**EXERCISE AIM:** Repeat the lines from the line with "This screenshot has height=809, width=1512." to the line with "Task: Mark record as favorite with star icon" in the listing below, keeping both end lines and adding nothing.

**DATA:**
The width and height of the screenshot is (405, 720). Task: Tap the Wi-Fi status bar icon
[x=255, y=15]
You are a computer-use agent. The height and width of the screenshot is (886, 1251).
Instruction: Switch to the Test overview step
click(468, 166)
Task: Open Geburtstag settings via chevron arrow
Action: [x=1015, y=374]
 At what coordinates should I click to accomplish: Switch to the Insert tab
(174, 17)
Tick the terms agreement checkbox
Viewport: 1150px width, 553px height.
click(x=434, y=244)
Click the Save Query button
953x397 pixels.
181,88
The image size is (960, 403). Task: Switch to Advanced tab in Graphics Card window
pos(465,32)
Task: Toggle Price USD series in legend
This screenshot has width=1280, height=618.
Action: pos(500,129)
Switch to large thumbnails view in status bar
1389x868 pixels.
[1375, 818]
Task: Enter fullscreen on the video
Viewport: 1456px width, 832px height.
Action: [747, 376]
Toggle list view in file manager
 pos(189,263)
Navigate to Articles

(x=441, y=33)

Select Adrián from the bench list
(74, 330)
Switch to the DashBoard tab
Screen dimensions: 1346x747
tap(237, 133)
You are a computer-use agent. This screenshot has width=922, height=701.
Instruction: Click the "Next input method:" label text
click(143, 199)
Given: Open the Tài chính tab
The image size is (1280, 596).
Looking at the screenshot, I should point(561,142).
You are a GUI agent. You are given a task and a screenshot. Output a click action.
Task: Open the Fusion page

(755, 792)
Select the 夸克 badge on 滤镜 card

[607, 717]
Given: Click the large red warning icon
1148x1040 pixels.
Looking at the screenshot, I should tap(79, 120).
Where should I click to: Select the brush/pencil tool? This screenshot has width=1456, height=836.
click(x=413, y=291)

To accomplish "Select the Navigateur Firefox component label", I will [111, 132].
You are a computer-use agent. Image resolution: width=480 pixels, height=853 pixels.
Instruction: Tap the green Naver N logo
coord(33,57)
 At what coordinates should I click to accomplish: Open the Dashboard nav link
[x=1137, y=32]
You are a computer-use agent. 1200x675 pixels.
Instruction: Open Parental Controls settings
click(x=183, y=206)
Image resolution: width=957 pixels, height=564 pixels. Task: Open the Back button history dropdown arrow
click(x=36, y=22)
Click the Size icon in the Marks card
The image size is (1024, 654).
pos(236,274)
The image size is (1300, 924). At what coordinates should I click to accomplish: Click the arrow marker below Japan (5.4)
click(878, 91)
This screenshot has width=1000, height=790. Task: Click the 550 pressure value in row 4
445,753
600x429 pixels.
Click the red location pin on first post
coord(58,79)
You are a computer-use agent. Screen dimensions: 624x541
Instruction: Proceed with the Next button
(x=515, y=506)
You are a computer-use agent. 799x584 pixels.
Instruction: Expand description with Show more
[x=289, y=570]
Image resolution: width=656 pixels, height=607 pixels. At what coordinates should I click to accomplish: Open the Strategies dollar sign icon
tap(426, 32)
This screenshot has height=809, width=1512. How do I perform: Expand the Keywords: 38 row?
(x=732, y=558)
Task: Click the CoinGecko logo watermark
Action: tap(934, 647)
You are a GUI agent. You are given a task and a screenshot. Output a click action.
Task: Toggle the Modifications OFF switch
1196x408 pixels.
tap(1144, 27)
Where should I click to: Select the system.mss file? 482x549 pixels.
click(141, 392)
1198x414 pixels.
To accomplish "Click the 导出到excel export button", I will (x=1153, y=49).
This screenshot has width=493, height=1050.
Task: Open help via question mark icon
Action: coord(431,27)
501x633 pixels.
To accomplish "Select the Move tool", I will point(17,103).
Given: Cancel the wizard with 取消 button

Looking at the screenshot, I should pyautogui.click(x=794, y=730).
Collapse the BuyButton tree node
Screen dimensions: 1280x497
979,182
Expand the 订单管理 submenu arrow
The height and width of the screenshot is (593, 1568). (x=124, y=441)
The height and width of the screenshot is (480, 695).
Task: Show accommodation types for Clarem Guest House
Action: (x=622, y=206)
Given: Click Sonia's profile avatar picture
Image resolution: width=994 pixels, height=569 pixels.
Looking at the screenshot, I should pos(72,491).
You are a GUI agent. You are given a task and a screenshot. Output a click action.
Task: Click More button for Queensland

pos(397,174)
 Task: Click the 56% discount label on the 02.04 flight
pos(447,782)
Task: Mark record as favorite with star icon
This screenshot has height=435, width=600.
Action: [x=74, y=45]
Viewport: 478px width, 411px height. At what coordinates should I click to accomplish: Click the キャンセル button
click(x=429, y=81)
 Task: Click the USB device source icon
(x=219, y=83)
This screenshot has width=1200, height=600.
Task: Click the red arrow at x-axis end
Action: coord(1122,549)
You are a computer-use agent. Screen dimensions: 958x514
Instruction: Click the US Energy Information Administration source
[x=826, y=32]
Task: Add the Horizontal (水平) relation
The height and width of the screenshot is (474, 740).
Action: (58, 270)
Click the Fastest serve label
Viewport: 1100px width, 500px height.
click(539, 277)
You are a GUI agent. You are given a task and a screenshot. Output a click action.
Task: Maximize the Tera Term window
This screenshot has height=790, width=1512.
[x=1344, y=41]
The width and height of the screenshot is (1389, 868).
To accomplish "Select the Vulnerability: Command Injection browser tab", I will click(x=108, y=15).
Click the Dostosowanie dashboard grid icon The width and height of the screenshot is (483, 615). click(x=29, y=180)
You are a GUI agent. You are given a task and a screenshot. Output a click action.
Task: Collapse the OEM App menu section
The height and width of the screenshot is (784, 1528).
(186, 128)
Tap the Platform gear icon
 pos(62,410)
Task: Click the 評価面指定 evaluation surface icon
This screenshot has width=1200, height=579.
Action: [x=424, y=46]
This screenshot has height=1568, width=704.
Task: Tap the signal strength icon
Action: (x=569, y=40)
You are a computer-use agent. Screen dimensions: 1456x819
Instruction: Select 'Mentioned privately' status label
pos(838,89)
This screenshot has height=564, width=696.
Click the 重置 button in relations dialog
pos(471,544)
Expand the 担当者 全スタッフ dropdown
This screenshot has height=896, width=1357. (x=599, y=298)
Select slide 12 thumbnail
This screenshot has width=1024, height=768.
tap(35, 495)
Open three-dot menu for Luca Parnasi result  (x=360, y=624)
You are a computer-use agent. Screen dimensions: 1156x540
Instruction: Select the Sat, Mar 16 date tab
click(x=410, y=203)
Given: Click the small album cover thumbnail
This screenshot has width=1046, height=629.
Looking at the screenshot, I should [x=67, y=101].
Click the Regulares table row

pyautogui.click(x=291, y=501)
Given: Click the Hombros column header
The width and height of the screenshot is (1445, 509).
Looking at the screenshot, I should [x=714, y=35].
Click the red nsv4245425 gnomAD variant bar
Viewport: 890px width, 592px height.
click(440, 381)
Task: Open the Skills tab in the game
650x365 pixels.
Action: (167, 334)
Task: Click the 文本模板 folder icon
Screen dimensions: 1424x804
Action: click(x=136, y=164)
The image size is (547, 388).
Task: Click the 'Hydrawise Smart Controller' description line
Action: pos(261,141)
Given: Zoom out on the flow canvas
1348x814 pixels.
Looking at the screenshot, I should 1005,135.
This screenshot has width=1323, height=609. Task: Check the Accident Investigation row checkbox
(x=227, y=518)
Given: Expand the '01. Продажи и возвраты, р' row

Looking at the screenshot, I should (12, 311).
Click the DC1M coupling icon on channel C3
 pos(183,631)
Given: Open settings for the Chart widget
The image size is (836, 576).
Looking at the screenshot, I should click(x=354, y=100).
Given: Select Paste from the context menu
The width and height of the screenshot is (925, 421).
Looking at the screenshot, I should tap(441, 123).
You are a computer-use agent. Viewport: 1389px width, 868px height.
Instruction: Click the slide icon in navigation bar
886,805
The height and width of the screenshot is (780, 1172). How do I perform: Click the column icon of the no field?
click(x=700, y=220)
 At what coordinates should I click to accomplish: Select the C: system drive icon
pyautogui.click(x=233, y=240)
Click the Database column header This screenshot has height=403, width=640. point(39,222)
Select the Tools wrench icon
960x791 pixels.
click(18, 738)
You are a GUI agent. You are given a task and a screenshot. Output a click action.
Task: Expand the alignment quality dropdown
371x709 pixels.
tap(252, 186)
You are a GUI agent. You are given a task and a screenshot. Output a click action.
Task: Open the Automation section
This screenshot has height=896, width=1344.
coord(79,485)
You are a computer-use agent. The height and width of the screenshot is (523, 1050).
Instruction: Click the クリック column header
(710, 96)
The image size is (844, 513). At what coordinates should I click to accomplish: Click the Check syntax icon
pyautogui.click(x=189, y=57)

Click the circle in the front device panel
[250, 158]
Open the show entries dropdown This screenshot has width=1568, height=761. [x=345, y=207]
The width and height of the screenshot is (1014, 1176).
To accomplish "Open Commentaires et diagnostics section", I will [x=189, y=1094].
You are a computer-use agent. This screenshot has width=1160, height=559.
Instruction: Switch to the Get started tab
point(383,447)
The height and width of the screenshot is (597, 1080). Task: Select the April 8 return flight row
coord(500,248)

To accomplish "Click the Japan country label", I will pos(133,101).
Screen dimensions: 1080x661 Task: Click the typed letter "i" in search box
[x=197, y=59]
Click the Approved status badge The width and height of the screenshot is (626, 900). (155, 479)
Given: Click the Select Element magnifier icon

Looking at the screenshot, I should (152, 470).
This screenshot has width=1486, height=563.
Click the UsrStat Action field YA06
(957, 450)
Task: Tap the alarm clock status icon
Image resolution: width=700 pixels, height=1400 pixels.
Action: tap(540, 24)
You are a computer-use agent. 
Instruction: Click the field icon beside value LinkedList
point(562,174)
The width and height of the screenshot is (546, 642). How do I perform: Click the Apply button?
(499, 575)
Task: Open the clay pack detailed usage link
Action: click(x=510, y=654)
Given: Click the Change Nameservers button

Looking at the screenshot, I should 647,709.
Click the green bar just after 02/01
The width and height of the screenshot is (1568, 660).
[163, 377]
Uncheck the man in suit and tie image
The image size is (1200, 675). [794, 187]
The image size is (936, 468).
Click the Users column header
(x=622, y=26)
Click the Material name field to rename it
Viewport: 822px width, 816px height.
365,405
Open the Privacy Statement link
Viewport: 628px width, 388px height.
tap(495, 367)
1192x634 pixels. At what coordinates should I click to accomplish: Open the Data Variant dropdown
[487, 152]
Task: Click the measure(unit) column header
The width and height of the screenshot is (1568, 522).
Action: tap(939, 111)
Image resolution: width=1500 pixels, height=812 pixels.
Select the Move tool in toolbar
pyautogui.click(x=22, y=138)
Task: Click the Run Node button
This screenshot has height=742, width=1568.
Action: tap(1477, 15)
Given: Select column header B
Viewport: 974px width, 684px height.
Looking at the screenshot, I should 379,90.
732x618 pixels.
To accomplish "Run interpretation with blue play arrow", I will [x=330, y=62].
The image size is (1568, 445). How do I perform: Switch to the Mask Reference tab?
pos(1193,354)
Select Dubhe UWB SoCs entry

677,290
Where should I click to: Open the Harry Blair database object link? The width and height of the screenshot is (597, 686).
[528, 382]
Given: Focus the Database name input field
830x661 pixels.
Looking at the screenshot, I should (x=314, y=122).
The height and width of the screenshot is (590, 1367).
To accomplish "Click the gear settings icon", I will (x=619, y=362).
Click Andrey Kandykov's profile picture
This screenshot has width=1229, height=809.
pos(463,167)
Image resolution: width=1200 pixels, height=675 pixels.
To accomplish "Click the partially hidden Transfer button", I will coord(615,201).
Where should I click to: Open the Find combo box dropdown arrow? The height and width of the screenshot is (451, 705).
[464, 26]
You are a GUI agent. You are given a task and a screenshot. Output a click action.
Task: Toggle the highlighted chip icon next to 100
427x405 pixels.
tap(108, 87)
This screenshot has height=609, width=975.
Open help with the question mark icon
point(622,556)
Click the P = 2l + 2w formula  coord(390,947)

**RESPONSE TO THE TASK:**
This screenshot has height=809, width=1512. How do I perform: Expand the Keywords: 38 row?
(x=732, y=558)
Task: Click the CoinGecko logo watermark
Action: tap(934, 647)
You are a GUI agent. You are given a task and a screenshot. Output a click action.
Task: Toggle the Modifications OFF switch
1196x408 pixels.
tap(1144, 27)
Where should I click to: Select the system.mss file? 482x549 pixels.
click(141, 392)
1198x414 pixels.
To accomplish "Click the 导出到excel export button", I will (x=1153, y=49).
This screenshot has width=493, height=1050.
Task: Open help via question mark icon
Action: coord(431,27)
501x633 pixels.
To accomplish "Select the Move tool", I will point(17,103).
Given: Cancel the wizard with 取消 button

Looking at the screenshot, I should pyautogui.click(x=794, y=730).
Collapse the BuyButton tree node
Screen dimensions: 1280x497
979,182
Expand the 订单管理 submenu arrow
The height and width of the screenshot is (593, 1568). (x=124, y=441)
The height and width of the screenshot is (480, 695).
Task: Show accommodation types for Clarem Guest House
Action: (x=622, y=206)
Given: Click Sonia's profile avatar picture
Image resolution: width=994 pixels, height=569 pixels.
Looking at the screenshot, I should pos(72,491).
You are a GUI agent. You are given a task and a screenshot. Output a click action.
Task: Click More button for Queensland

pos(397,174)
 Task: Click the 56% discount label on the 02.04 flight
pos(447,782)
Task: Mark record as favorite with star icon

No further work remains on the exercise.